Discussion: Introducing new operators for matrix computation

Paul Prescod paul at prescod.net
Thu Jul 13 22:14:41 EDT 2000


Huaiyu Zhu wrote:
> 
> ....
> 
> Point 1.  We _can_ assign a universal meaning to dot operators, as
> "componentwise operators".  For example
> 

There is another proposal for allowing these types of operatoins:

> [1, 2] .+ [3, 4]            # [4, 6]

[x+y; for x in [1,2], y in [3,4]]

> ["a","b"] .* 2              # ['aa', 'bb']

[2*x; for x in ['a','b']]

> {'a':1, 'b':1} .+ {'a':1, 'c':1}   # {'a':2, 'b':1, 'c': 1}

Addition isn't really defined for dictionaries.

Note that this feature is more general than a fixed list of operators:

[transpose(invert(x)); for x in ['a','b']]

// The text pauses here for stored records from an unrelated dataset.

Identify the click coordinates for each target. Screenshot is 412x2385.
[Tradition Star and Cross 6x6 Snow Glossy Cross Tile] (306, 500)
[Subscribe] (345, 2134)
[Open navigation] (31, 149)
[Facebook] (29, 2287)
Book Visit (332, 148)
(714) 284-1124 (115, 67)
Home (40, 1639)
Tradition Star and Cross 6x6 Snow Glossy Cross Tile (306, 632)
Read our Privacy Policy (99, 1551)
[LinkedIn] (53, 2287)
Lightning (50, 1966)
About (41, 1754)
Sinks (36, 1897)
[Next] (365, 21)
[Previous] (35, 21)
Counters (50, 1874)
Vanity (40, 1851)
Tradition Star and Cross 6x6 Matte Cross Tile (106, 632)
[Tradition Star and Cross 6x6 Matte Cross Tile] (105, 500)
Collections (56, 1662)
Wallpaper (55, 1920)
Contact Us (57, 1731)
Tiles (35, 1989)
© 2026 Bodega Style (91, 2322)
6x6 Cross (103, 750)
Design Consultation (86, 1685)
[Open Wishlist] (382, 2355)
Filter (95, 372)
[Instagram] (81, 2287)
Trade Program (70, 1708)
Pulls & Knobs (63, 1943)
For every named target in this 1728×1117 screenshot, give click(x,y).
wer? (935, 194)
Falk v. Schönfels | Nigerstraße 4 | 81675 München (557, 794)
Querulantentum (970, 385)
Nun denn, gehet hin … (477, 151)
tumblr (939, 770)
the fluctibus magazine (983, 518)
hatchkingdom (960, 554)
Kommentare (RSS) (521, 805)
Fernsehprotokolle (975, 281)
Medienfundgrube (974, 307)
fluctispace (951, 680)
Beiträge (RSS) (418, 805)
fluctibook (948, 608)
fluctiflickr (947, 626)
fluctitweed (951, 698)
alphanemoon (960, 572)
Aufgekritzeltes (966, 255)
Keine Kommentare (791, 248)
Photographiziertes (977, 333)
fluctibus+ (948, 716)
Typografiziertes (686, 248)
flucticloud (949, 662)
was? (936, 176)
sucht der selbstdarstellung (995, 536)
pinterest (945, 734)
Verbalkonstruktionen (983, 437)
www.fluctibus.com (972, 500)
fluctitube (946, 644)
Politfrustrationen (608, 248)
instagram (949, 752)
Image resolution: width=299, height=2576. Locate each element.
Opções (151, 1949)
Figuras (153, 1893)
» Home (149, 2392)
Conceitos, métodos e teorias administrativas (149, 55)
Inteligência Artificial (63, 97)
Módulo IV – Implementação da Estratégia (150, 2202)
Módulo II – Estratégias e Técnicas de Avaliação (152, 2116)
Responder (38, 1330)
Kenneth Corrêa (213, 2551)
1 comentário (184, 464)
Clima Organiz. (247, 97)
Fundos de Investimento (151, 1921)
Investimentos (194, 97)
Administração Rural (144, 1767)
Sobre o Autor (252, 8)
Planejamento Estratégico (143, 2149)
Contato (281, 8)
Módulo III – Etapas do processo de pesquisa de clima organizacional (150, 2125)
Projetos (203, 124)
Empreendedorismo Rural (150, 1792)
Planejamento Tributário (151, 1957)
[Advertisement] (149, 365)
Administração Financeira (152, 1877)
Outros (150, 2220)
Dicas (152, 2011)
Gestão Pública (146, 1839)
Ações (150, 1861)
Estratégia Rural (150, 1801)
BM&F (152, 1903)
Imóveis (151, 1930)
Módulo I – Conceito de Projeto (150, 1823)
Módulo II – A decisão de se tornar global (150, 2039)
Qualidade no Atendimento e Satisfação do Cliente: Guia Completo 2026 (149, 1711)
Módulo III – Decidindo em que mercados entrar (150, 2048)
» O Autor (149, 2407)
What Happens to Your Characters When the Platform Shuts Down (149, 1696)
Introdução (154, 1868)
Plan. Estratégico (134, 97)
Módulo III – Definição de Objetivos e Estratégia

> Point 2. If users in completely disjoint domains override a certain type of
> binary operators with incompatible meanings, is there great harm?  Providing
> a few operators for user adoptation might even prevent grotesque overriding
> of more core operators.  After all, there is almost endless supply of names
> for classes, modules, function and so on, but there is almost no binary
> operators free for adoption.

Most people prefer for Python code to be very visually consistent across
domains. Of course there is a tension with those who want to add
domain-specific features (as I have wanted in the past). Allowing new
grammars may be the best compromise.

-- 
 Paul Prescod - Not encumbered by corporate consensus
Simplicity does not precede complexity, but follows it.